Derviş emrin geldiği cenahı bildiğinden nefsin peşinden gidip, ayağındaki takunyaları paçacıya uzatarak, bunları al da şu asi nefsime bir çanak çorba ver demiş.
GA: Nefsimin arzuladığı hiç bir şey yok ki hocam. Daha doğrusu sadece içimde bir boşluk var, ne üzüntü, ne sevinç, ne heyecan, hiçbir şey. Yani kendimi bir ceset gibi görüyorum. Onun içinden etrafı seyrediyorum. Sanki bu cesedin içinde başka biriyim.
HAB: Paçacı, bir eskimiş takunyalara bir de dervişe bakmış, boyun büküp takunyaları elinden almış. Nefis heyecanla çorba katılmasını beklerken çorbacı elindeki takunyaları dervişin başına şiddetle vurmuş, “takunya ile paça çorbası satıldığını gördün mü sen” demiş.
Aynı anda nefis bulunduğu masadan fırlayarak dervişin içine girmiş, hadi çabuk buradan gidelim demiş. Çorba beklerken, takunya yemek çok ağırına gitmiş... Derviş nefisine dönüp, “şu takunyayı yemeden itaat etsen olmaz mı?” demiş.
Yani nefse ara sıra takunya yedirmek gerekir ki içinizde dursun. İstediklerinin bedelini görünce o size yine geri döner.

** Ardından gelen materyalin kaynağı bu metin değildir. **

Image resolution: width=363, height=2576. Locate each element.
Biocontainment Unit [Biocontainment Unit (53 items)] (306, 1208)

İkinci rüyanızda ise Rabbimiz rüya yoluyla senin hamd’ini duyduğunu, razı olduğunu belirtmiş. “Eskisi kadar hacca gelen yok” demek, “eskisi kadar kendini yormana gerek yok, hacca gidenlerin neredeyse yüzde yüzü günahlarından arınmak için giderler. Hâlbuki sen Allah’a şükür, artık çok iyi bir mümin konumundasın. Rabbin senden razı, sen Rabbinden razısın. Kendini fazla yormamalı, nefsine de merhamet etmelisin” denilmiş. inşaAllah bencileyin kendini seccadene mahkûmiyetten az da olsa kurtar ve dünyanın hazlarından nefsini nasiplendir. Pek tabii ki helal olanlarından... Bir parka çık, gökyüzünü seyret, yürüyüş yap, bir kafede otur, kahve keyfi yap. Ne bileyim vitrin seyret... İnsanların kudurmuş gibi alışveriş yapmalarını seyret. Yüzlerine bak, tavırlarına, huzurlarına velhasıl hallerine ibret nazarıyla bak lütfen.
GA: Tamam hocam. Rabbim razı olsun. İNŞA ALLAH dediklerinizi yapacağım.
HAB: Seni bir ceset gibi bırakan, can çekişen nefsî arzularındır. Canlandır biraz onu. Küçük bir hediye al. İlk an belki de almak bile istemez ama çocuk gibi kandır onu. “Gel o zaman sana bunu şunu alayım” de. Yaşama sevinci aşıla inşaAllah. Hayatım boyunca yaşadıklarımı anlatıyorsun bana. O duygulara yabancı değilim. Gençliğimde senenin 200 gününü oruçlu geçirirdim. Bir zaman oldu ki, çeyrek ekmeği yiyemez, açlık susuzluk duygusu hissetmez olmuştum. Şimdilerde bile bazen katı yiyecek istemem dediğinde zorla sıvı ile beslerim onu.
GA: Şu an ben de öyleyim hocam hiçbir şey yiyemiyorum…
Canım hiçbir şey istemiyor, eğer başım dönmese herhalde günlerce aç kalırım.